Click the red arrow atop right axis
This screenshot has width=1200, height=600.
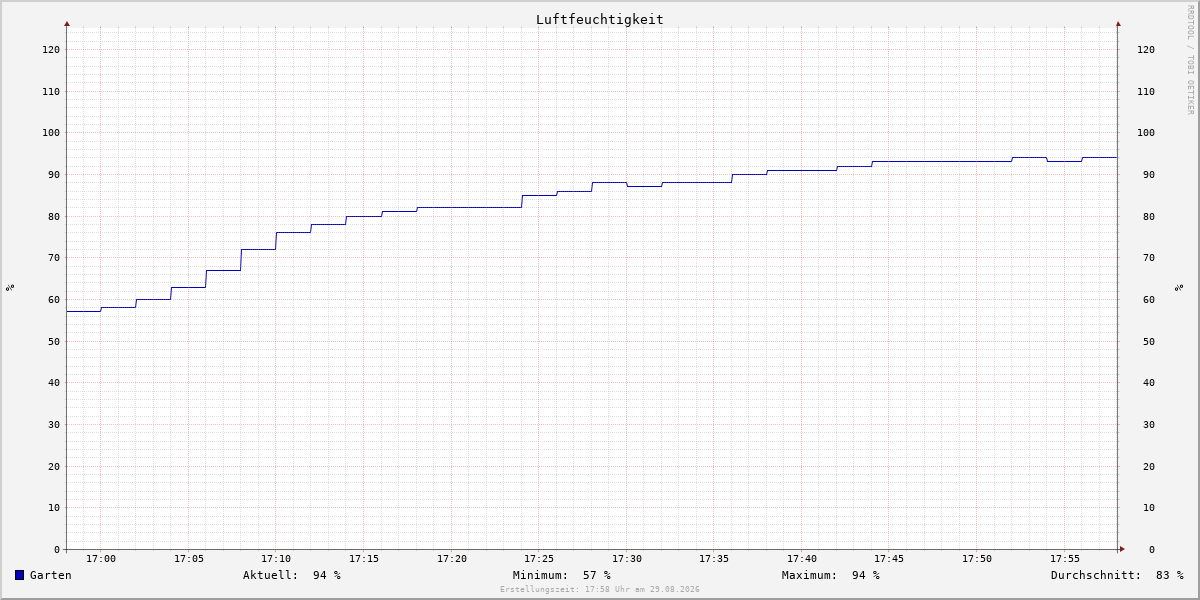[1118, 23]
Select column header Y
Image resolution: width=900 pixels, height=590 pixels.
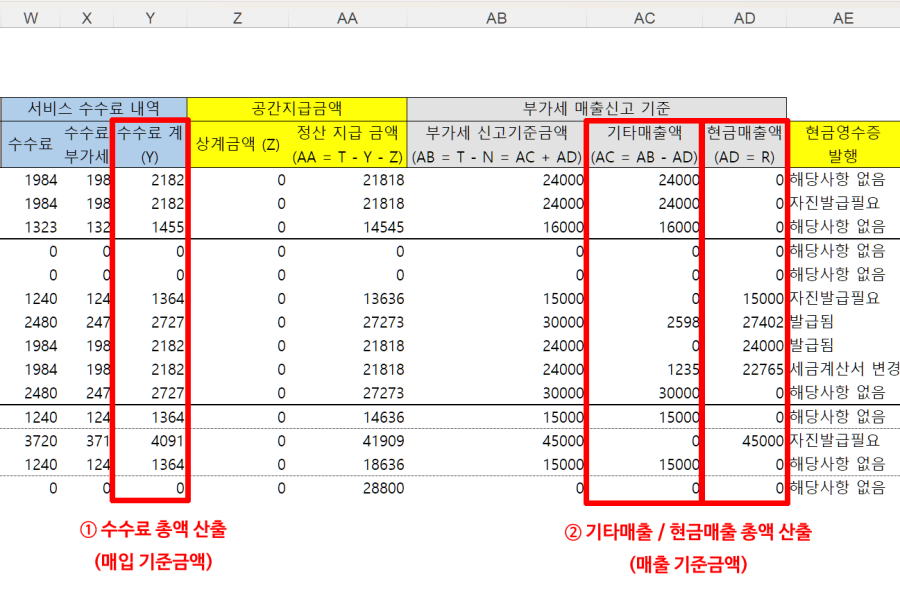[151, 18]
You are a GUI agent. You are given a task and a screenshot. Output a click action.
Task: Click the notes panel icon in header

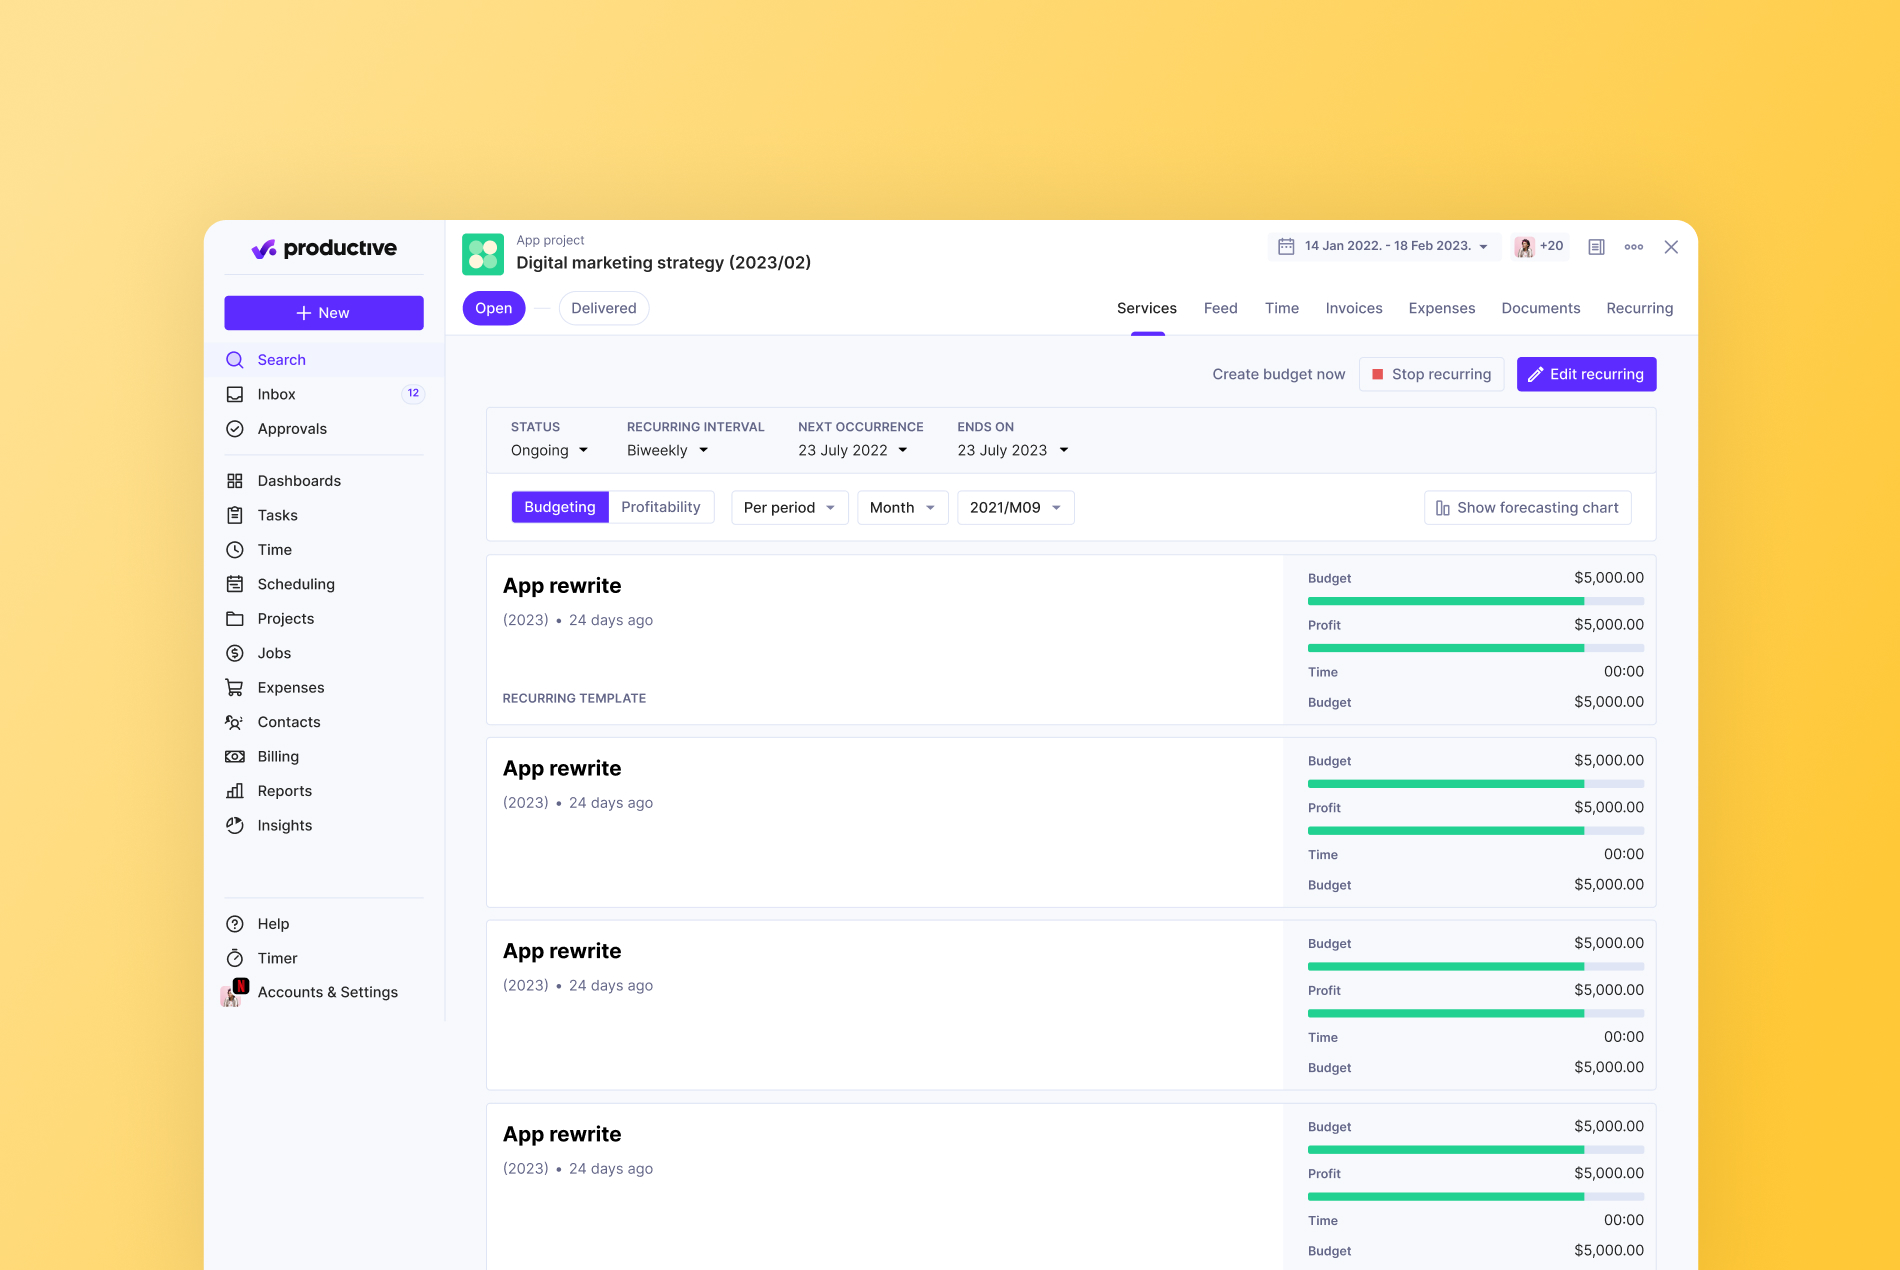(1596, 247)
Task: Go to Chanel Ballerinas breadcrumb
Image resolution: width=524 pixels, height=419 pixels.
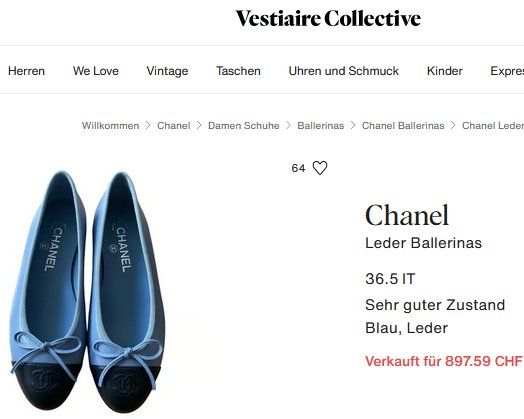Action: (403, 126)
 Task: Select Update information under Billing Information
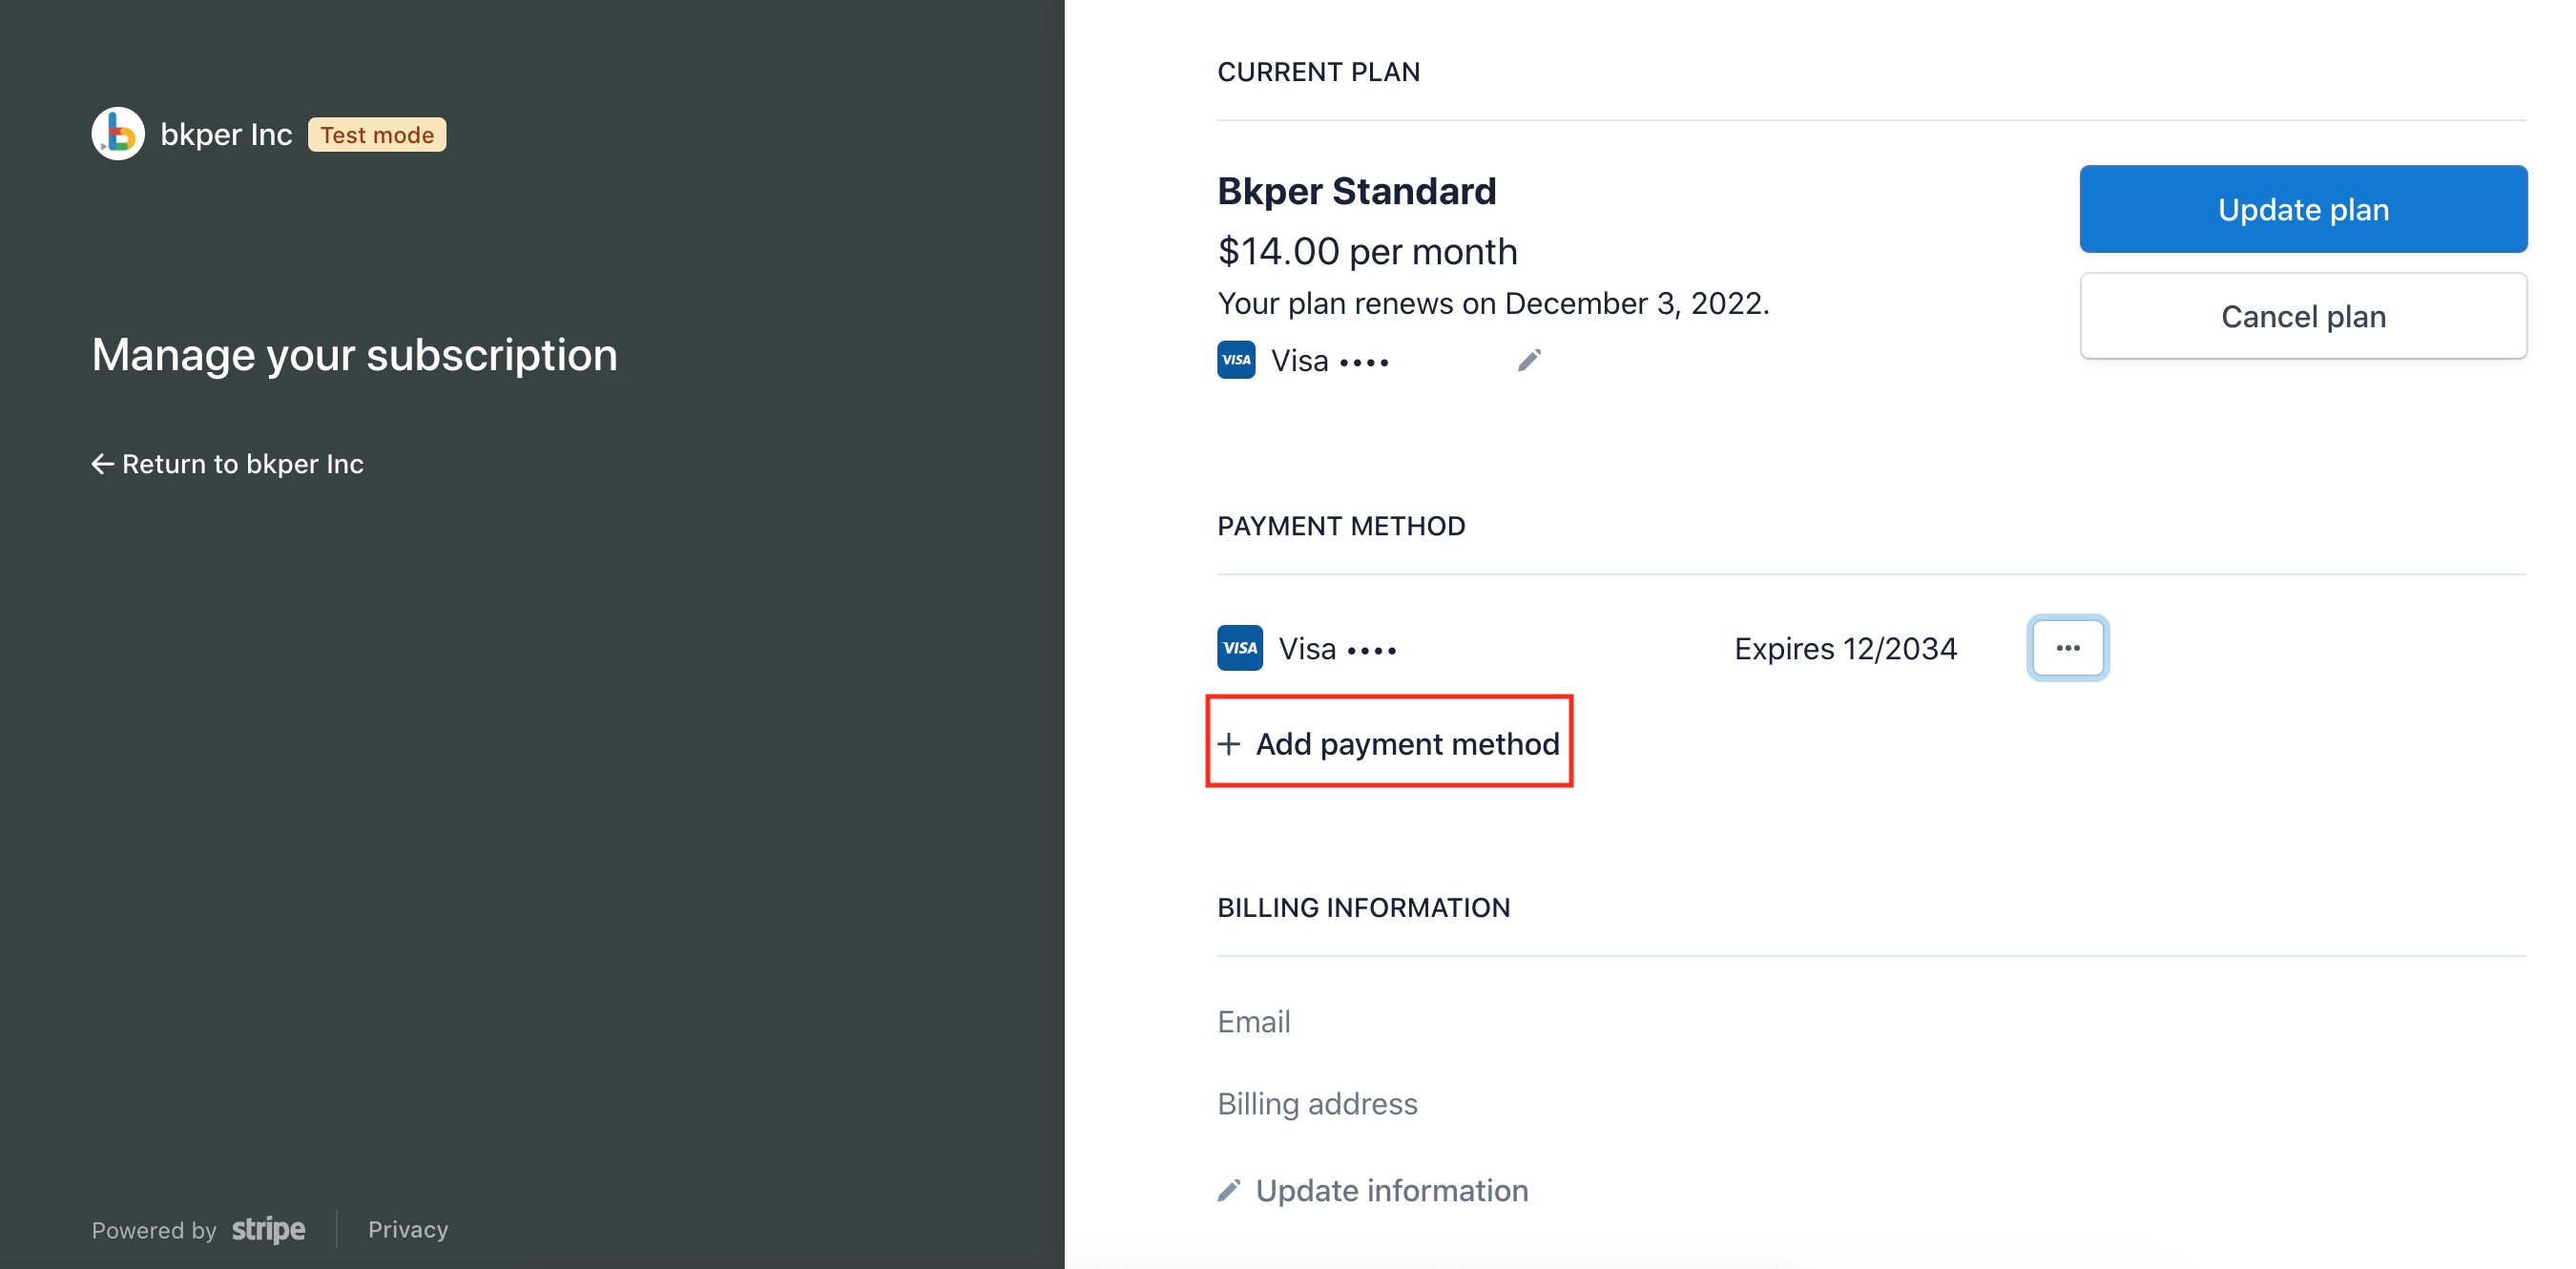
§ §
→ Exercise prompt: Look over the entries above and tally the lines containing the string "Select"; the answer is that total only.

→ Task output: 2